_Passage for review_
◇ ◇ ◇ ◇ ◇ ◇ ◇

Zoje Stage’s psychological thriller Mothered follows a mother and daughter’s complicated relationship and descent into madness during an isolating pandemic.




Mothered explores the troubled relationship between a mother and daughter after they move in together at the height of a pandemic. Grace, a hairdresser, is forced to invite her estranged mother, Jackie, into her home when job insecurity and health problems affect them.


In an author’s note, Zoje Stage shares that she didn’t intend for the novel to be a pandemic story. However, I found it captured the volatility, claustrophobia, and uncertainty of that time in a way a reader could genuinely relate to.


Stage is an expert storyteller, with a knack for moments of fantasy mixed with horror.

As Grace unravels, vivid nightmares make it difficult for her to separate dreams from reality. I found her unnerving dreams to be one of the most interesting elements of the story.


This is actually a very real phenomenon: At the beginning of the pandemic, the stressors and fears of daily life made their way into our sleep, leading to strange, vivid dreams. Sleep researchers even found that the emotional distress of the pandemic was linked to a rise in nightmares. (Source)

◇ ◇ ◇ ◇ ◇ ◇ ◇

_Records_

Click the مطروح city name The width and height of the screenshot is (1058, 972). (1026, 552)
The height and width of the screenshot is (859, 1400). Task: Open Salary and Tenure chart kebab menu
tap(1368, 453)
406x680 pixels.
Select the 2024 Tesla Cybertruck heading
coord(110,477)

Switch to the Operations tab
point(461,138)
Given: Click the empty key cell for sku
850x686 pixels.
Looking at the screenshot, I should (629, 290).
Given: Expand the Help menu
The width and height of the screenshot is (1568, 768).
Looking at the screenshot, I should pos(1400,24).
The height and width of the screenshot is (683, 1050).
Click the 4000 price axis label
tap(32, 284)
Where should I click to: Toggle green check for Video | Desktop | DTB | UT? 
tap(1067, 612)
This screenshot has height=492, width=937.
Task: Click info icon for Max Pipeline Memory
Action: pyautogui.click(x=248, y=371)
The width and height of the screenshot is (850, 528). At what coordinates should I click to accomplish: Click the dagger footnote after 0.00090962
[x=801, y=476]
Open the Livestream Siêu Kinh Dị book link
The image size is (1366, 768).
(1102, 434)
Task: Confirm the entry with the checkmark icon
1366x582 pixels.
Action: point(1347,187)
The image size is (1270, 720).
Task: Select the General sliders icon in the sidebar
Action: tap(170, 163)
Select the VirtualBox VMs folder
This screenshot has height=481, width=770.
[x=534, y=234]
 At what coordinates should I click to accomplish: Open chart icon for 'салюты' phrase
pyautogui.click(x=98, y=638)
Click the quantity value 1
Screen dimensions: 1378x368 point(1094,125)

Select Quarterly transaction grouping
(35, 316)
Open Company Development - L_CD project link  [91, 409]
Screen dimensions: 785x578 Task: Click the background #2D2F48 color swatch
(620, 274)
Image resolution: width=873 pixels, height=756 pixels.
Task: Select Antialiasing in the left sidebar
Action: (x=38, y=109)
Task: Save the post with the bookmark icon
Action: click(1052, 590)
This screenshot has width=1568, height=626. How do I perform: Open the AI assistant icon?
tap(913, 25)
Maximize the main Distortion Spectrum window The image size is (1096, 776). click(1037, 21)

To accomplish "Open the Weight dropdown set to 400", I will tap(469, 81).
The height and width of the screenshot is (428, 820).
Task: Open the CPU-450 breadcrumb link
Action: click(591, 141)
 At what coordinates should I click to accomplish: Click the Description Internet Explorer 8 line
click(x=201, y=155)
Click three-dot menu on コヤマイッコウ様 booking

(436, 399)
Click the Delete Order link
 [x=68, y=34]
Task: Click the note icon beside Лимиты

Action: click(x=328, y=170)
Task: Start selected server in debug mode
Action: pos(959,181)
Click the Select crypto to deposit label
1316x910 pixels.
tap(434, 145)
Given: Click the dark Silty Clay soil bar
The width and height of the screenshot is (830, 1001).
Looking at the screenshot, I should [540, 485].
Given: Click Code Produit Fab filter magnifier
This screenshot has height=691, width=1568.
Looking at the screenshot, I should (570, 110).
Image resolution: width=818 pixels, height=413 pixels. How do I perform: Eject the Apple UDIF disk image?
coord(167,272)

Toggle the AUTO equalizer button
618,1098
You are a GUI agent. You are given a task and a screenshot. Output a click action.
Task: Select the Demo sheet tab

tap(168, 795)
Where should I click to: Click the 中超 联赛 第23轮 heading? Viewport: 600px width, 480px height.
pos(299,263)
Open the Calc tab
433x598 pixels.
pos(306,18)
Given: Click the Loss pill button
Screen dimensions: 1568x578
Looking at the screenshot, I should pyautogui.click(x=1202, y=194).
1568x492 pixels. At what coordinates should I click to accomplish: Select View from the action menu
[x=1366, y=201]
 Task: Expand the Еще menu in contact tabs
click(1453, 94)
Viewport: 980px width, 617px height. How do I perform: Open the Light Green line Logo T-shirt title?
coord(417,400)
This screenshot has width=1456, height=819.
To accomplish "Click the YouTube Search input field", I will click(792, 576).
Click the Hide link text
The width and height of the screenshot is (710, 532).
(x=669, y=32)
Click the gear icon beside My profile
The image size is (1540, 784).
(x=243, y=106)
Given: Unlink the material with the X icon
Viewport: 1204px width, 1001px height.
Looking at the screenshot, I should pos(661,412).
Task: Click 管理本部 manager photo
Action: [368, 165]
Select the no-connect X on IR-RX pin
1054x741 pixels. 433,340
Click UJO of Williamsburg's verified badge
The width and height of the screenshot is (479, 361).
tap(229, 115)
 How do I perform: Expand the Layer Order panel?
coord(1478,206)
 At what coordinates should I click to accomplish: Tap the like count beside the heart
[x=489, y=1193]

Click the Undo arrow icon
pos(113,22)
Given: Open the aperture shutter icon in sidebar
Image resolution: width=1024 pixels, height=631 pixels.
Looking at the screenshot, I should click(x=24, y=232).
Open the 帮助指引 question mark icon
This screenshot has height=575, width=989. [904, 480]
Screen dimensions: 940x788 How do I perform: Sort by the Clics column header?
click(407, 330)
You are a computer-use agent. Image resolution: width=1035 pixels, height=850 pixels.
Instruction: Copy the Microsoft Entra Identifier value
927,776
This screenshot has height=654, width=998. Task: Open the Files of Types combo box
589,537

◇ ◇ ◇ ◇ ◇ ◇ ◇

_The task_
Please write out, word for word, the part of the review of Mothered that opens with the words containing "Zoje Stage’s psychological" and closes with "mixed with horror.". The records were drawn from a different source than the review.

_Task result_
Zoje Stage’s psychological thriller Mothered follows a mother and daughter’s complicated relationship and descent into madness during an isolating pandemic.




Mothered explores the troubled relationship between a mother and daughter after they move in together at the height of a pandemic. Grace, a hairdresser, is forced to invite her estranged mother, Jackie, into her home when job insecurity and health problems affect them.


In an author’s note, Zoje Stage shares that she didn’t intend for the novel to be a pandemic story. However, I found it captured the volatility, claustrophobia, and uncertainty of that time in a way a reader could genuinely relate to.


Stage is an expert storyteller, with a knack for moments of fantasy mixed with horror.